In my grief, I groped for an explanation.  How had this happened?  Just two weeks ago, I was watching Pierre Boulez conduct Mahler 10 on public television in Cleveland, yesterday my wife was practicing Scarlatti in the living room while I cooked in the kitchen…but it’s too much to bear. 

Despite the creeping despair, I searched the rest of the internet for clues.  How could such a durable and yet nonsensical category of music finally have met its untimely demise?   Was it a total loss?  Could Monteverdi still be revived, or at least some medieval sacred music?

What proof did we have that it was truly dead?  But, my friends, the answer came in the dark of the night, with the comforting glow of Facebook illuminating my pale visage:  classical music is UNDEAD.    

It had been right in front of my face.  The signs had been showing up for years:  time and time again, I’d endured the panic…suffering the familiar shock, racing downstairs to check that my record collection was still there.  Yet, it always seemed to reemerge, not with a majestic roar but with its steady refusal to be completely extinguished. 

Was I a fool to ignore what was hiding in plain sight?  Could these constant reincarnations have ever been anything else? 

My refuge, as always, lay in Wikipedia.  I combed the annals in search of a clue.  With dread climbing up my spine as a serpent stalks its unsuspecting prey, I keyed the search: 

“An undead is a being in mythology, legend or fiction that is deceased yet behaves as if alive. A common example is a corpse re-animated by supernatural forces by the application of the deceased’s own life force or that of another being (such as a demon).”

Oh, joy and horror, that it could be naught else! 

How to reconcile that my lover was this mangled beast?  Those sounds that had suckled me, the staggeringly diverse repertoire that only barely formed a coherent musical genre was a ghastly multi-headed hydra.   Reeling, I confronted my present quandary with cool detachment and a clarity reserved only for madness. 

I had to think,  All of these years, I knew that “classical music” was a clumsy, blunt instrument used to lump together centuries of human creativity.  Yet this thought had never troubled me before.  It seemed as if the apparitions hiding within (for I now know them to be nothing less, dear reader) could survive the steady onslaught of lazy journalism…but how?  I didn’t question that, I dared not.  It was enough for me only that it survived, for I could not bear the truth.

My unsteady thoughts turned to the “other beings” to whom the Wikipedia tome referred.  That classical music had usurped its own hidden life force to reanimate was obvious, but it must have had help.  Who?  The dizzying array of possibilities threatened to overtake my already enfeebled mind, as I now could trust nobody.  My friends, my classmates, even my own family could be in league with the abomination, feeding its grotesque ambition. 

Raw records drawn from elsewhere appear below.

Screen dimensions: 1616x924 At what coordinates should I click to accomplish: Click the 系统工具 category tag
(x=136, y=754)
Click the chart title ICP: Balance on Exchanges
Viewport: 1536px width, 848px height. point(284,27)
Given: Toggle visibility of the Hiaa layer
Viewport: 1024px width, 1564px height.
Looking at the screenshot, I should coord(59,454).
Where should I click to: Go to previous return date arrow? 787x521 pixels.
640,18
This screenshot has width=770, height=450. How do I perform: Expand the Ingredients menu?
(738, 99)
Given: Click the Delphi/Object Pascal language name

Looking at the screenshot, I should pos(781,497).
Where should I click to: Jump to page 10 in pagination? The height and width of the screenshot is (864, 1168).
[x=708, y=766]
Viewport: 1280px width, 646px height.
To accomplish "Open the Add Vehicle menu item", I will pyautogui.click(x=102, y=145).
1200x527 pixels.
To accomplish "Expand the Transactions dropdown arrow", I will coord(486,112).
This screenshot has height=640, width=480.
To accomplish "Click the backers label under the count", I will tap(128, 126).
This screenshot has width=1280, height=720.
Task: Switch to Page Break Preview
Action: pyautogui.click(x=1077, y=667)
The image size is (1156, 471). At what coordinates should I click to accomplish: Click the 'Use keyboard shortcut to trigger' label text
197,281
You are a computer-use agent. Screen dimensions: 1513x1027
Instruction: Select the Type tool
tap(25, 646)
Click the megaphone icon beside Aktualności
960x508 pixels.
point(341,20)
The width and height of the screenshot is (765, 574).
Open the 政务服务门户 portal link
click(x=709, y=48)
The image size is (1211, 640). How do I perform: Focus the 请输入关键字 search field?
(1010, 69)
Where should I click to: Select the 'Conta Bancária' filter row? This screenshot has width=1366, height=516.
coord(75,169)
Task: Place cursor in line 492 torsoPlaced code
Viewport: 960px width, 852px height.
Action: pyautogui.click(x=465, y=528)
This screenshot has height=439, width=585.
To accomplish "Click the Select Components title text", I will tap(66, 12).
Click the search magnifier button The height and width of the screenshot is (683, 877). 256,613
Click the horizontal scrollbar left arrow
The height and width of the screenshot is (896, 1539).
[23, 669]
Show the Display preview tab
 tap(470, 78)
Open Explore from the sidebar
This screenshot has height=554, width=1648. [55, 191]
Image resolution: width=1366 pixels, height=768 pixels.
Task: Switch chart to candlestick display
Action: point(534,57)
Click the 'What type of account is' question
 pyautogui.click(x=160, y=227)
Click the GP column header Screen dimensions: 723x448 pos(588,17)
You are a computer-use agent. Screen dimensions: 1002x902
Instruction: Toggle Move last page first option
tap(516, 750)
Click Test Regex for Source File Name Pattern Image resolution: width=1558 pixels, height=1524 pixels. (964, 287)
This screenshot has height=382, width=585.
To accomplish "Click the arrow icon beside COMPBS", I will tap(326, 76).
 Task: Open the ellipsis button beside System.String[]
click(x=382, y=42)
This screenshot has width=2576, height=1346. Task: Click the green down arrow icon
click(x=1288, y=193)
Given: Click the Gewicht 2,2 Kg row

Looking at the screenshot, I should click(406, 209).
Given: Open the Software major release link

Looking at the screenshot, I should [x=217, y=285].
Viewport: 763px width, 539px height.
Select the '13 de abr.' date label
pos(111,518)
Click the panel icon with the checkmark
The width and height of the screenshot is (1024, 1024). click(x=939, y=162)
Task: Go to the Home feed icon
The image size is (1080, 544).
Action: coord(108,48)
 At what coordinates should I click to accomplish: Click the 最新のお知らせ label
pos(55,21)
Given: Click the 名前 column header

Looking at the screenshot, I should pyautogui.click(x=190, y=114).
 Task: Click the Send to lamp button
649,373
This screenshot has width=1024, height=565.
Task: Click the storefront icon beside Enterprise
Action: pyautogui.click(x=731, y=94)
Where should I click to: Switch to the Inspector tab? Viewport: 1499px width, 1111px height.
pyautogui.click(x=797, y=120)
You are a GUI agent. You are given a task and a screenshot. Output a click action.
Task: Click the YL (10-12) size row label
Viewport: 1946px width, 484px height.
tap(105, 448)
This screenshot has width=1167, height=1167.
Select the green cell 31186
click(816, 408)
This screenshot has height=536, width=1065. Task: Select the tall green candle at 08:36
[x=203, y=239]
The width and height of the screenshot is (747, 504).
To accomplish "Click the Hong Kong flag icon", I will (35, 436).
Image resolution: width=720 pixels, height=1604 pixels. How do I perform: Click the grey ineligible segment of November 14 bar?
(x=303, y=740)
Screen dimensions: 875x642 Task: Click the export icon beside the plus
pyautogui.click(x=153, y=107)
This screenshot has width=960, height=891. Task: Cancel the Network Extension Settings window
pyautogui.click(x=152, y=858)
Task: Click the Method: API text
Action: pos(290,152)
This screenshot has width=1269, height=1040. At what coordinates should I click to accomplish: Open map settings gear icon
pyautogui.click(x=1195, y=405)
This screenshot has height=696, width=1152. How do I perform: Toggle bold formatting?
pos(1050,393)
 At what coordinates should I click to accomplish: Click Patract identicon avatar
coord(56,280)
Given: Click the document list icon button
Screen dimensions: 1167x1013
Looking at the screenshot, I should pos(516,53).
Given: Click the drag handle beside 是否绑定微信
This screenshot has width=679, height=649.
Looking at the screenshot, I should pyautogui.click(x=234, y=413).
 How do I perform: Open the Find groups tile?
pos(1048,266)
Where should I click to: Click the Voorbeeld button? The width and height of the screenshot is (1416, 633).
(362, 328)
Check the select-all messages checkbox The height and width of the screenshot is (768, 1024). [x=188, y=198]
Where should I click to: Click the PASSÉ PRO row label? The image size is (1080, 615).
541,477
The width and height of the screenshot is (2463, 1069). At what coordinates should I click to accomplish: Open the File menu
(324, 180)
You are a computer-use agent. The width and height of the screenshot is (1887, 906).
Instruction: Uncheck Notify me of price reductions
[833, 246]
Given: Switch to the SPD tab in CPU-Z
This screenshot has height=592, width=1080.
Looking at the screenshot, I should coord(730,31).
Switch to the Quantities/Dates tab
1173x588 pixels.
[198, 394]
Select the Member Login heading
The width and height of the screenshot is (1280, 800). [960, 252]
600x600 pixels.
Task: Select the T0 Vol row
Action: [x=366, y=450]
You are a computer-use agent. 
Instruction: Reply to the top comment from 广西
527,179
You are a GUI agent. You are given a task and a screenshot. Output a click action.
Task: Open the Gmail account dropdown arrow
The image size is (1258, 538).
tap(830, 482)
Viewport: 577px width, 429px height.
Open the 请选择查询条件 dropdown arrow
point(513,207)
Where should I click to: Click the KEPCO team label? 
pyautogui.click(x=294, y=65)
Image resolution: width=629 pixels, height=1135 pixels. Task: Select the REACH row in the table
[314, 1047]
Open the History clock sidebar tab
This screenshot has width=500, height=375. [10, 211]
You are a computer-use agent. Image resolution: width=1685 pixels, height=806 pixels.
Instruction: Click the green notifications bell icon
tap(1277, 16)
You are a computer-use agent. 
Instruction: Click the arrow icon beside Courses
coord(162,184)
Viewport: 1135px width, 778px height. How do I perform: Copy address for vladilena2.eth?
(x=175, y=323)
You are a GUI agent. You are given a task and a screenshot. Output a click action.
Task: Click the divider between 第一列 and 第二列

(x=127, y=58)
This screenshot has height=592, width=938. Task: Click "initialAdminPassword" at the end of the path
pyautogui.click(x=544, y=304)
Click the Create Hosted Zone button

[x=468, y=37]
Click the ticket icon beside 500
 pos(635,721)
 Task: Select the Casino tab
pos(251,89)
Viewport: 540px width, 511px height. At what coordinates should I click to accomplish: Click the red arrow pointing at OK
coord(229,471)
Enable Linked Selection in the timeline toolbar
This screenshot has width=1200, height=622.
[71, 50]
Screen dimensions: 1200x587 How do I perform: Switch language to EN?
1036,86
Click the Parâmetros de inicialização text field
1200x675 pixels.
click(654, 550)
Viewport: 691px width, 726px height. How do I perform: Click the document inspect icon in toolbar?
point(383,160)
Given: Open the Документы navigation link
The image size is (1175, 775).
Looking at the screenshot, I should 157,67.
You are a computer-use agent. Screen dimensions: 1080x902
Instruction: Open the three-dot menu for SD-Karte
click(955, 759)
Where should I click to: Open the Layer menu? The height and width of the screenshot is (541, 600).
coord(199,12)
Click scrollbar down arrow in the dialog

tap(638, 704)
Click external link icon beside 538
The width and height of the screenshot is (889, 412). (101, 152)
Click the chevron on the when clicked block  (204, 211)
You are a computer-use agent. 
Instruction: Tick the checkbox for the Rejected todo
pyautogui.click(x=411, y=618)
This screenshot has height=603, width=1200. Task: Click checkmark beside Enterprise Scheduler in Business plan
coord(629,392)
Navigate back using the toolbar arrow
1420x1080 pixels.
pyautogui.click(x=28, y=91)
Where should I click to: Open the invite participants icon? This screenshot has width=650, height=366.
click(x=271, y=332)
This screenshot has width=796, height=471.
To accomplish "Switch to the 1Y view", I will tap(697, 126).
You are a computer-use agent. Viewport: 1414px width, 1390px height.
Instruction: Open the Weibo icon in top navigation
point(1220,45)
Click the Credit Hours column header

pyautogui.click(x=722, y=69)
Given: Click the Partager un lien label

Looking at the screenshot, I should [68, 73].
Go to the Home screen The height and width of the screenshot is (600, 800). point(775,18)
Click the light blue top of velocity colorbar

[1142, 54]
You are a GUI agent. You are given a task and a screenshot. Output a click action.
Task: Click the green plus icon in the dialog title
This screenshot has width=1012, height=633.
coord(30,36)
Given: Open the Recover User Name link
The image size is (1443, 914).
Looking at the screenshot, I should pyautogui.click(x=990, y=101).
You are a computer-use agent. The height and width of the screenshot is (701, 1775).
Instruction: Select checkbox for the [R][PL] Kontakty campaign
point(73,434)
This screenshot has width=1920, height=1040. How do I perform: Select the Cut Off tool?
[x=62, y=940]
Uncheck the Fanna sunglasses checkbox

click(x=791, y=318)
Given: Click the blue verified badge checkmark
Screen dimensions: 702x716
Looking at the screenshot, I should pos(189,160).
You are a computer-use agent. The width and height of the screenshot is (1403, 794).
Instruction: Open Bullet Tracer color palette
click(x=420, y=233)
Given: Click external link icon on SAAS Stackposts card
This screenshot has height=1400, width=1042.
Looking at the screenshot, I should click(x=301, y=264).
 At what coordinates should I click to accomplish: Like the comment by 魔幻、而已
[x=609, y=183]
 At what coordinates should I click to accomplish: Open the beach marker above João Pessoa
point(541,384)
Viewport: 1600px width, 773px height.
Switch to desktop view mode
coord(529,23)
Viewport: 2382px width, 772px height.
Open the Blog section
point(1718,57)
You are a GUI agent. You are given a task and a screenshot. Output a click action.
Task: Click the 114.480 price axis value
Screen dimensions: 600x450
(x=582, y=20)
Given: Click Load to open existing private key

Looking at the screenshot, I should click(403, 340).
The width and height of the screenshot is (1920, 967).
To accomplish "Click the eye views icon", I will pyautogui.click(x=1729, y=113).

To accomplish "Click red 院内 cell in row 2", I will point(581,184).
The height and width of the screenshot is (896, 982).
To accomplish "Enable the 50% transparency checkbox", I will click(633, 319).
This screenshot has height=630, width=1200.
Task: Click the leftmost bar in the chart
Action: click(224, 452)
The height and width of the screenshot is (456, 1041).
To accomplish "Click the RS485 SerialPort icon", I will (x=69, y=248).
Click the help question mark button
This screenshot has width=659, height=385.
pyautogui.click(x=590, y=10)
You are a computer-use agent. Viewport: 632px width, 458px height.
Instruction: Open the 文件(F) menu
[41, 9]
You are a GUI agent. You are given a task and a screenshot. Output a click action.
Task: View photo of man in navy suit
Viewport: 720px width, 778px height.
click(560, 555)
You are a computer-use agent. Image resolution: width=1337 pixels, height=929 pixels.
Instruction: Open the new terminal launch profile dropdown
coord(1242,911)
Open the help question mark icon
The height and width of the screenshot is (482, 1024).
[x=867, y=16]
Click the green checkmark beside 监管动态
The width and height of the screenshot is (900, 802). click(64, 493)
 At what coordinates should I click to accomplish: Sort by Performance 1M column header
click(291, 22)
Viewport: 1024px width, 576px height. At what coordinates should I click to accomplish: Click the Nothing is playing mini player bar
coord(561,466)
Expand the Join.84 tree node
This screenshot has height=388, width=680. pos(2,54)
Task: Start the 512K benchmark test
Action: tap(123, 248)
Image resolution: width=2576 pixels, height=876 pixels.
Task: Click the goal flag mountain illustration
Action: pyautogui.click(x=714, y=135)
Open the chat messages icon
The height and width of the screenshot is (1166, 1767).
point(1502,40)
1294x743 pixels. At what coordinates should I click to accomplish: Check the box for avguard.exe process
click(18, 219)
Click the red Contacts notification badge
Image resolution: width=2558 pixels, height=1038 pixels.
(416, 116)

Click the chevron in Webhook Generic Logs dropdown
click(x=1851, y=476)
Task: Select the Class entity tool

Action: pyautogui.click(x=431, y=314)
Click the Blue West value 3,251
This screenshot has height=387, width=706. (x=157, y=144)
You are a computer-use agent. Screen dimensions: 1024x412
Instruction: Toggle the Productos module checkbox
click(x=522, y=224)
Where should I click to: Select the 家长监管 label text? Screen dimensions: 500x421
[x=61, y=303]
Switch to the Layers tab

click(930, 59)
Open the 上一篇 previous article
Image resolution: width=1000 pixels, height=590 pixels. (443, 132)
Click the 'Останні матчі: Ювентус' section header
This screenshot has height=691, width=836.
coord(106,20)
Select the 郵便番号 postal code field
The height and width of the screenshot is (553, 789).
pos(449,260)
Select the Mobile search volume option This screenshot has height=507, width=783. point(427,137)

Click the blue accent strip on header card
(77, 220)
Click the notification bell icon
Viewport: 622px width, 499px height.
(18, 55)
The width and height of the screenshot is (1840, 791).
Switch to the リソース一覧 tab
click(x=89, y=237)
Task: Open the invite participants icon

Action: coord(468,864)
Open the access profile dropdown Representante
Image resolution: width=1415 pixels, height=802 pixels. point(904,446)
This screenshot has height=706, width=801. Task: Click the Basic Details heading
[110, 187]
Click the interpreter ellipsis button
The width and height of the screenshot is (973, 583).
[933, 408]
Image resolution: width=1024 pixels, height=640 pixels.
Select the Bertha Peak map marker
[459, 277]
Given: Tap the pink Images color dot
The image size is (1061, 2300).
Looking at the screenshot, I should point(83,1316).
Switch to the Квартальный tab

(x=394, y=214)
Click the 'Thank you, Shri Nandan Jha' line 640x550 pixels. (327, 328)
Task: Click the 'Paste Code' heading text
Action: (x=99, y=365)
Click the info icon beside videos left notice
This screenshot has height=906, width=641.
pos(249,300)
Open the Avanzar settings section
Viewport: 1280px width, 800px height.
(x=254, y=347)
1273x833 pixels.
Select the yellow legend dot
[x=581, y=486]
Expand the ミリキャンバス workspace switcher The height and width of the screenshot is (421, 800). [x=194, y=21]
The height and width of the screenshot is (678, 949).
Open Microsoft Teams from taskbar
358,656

Suddenly, the truth:  the graying audiences, the conspiracy of silence in the concert hall, the lack of demographic savvy…these were the white hunters, holy warriors laboring in secret to save me from the evil that I dared not face.  Oh, if only I knew…if only my naïve and careless love for many extremely different kinds of music had not blinded me!  
I sensed that the grip classical music had on me from childhood was suddenly severed, as if by naming the creature I could defeat its unholy spell.  Perhaps there was still time to arrange my escape, to hide from its gaze, if only for —

— wait, Justin Bieber was ARRESTED?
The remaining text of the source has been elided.